Document section:
## start

Std Dev might not be the right metric because the main simulation above might have a fairly large Std Dev but it changes rev_ratio ~10% to 15% only once per 2 to 5 days that may be biased towards ASERT-576 (although, if that's more like live data, then it should be). Live data might be changing less like 5% but every 6 hours (I don't watch exchange rate) so it would have smaller Std Dev, but more like the case that I think a faster DA might like.

RTT, BTW: KMD (jl777) and I did a very aggressive version of an RTT riding on top of a slow DA. They needed it because some of the coins that use their BTC notarization for double-spending security were having problems from up to 1 million times increases and decreases in HR. I think they deployed it and it solved their problem.

zawy12 commented 4 years ago

@jtoomim When I run your simulation, 50k blocks like you used seems to be some kind of sweet spot for ASERT-576. Significantly more or less has ASERT-72 winning instead in both confirmation times and profits/losses.

## end

What you need to do:
A - According to the difficulty algorithm thread, why did KMD need the aggressive RTT?
B - Say whether each statement agrees with the difficulty algorithm thread, and quote the words that decide it.
(i) Live data may change by about 5% every 6 hours.
(ii) The RTT built with KMD rode on top of a fast DA.
(iii) Running significantly more or fewer than 50k blocks has ASERT-72 winning in both confirmation times and profits/losses.

Data provided:
## start

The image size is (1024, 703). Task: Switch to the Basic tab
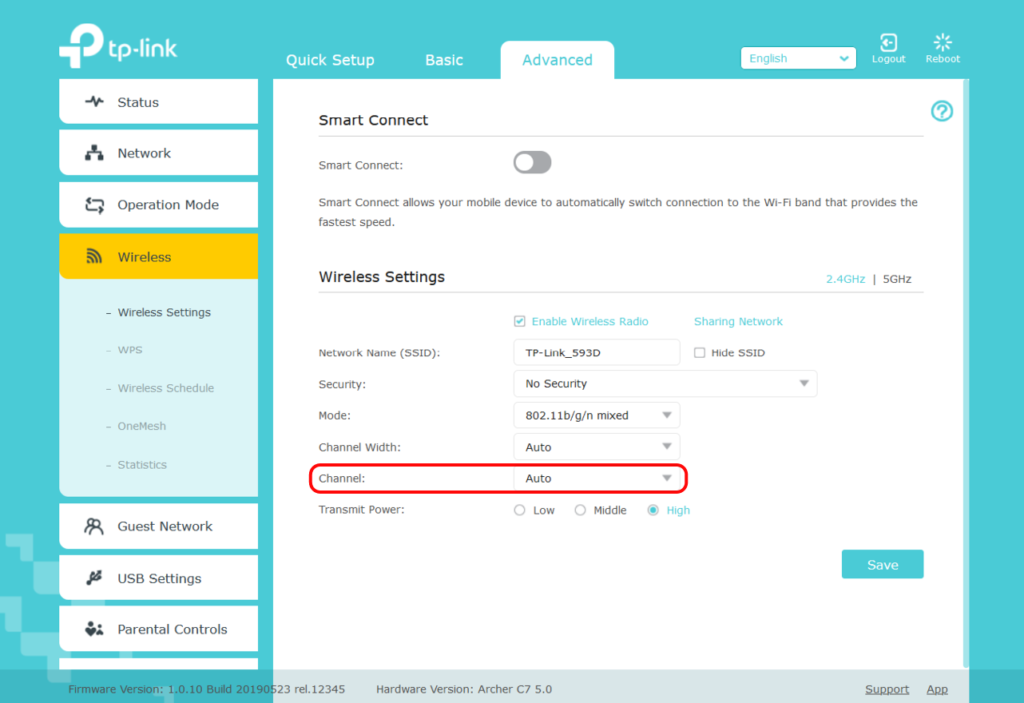[443, 60]
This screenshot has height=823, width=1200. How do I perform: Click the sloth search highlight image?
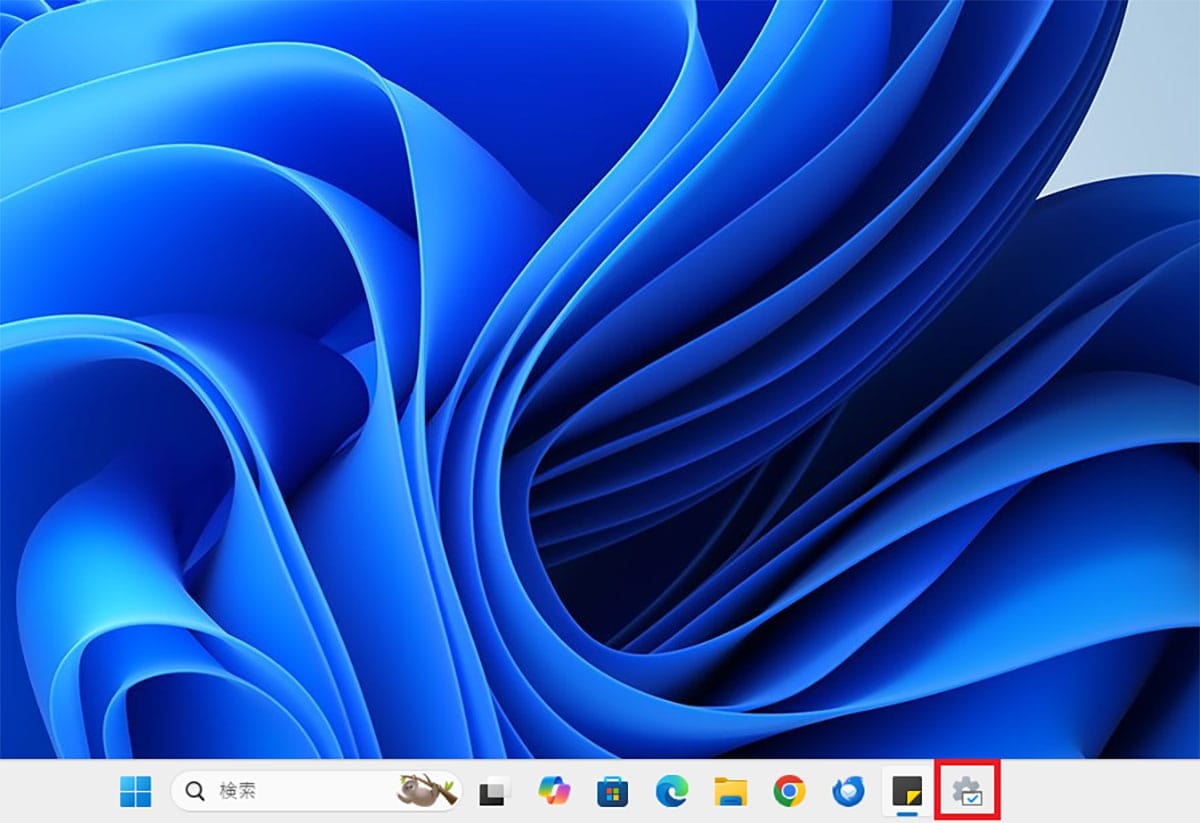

## end

The responses:
A - Some of the coins that use their BTC notarization for double-spending security were having problems from up to 1 million times increases and decreases in HR.

B -
(i) Yes: "Live data might be changing less like 5% but every 6 hours"
(ii) No: "a very aggressive version of an RTT riding on top of a slow DA"
(iii) Yes: "Significantly more or less has ASERT-72 winning instead in both confirmation times and profits/losses."